▸ EXCERPTED DATA
::::::::

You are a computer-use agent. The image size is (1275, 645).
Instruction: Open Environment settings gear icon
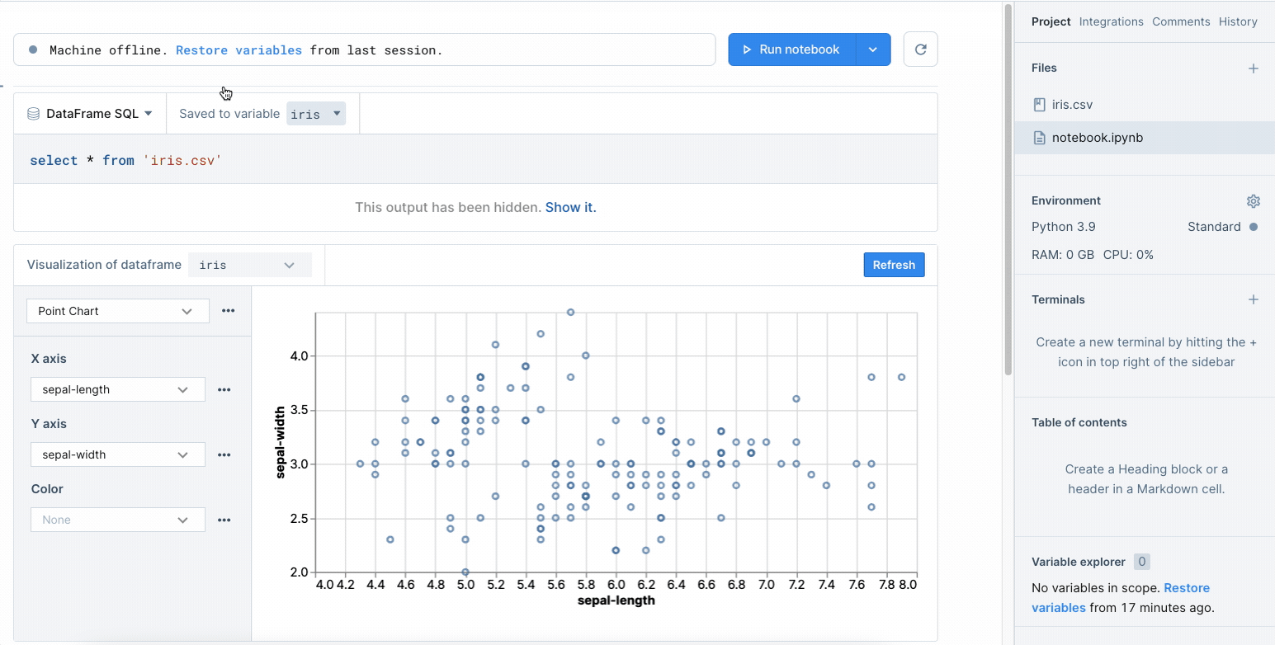click(1253, 201)
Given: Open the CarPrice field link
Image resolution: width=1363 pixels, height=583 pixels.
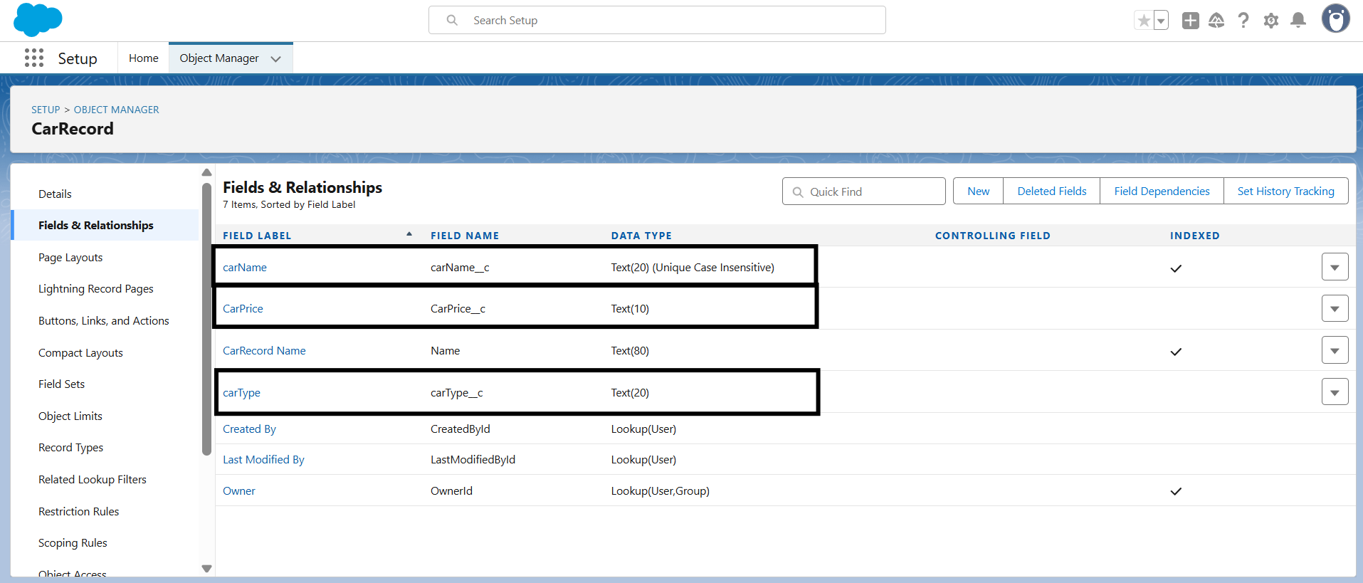Looking at the screenshot, I should pos(243,308).
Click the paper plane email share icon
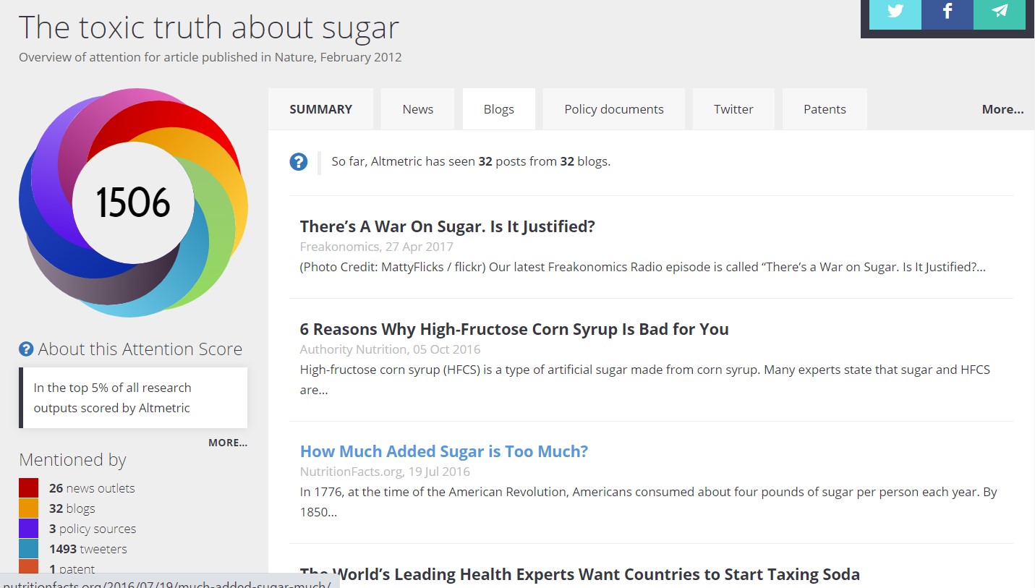Screen dimensions: 1035x588 coord(999,12)
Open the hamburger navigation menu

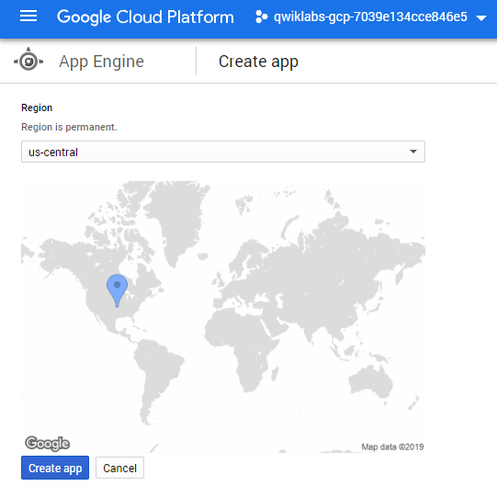(28, 17)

::::::::

Only the records, copied exactly and free of pictures, belong in the answer.

▸ ANSWER FOR THE TASK
You are a computer-use agent. The image size is (1275, 645).
Instruction: Open Environment settings gear icon
click(1253, 201)
Given: Open the CarPrice field link
Image resolution: width=1363 pixels, height=583 pixels.
Looking at the screenshot, I should pos(243,308).
Click the paper plane email share icon
Screen dimensions: 1035x588 coord(999,12)
Open the hamburger navigation menu

(28, 17)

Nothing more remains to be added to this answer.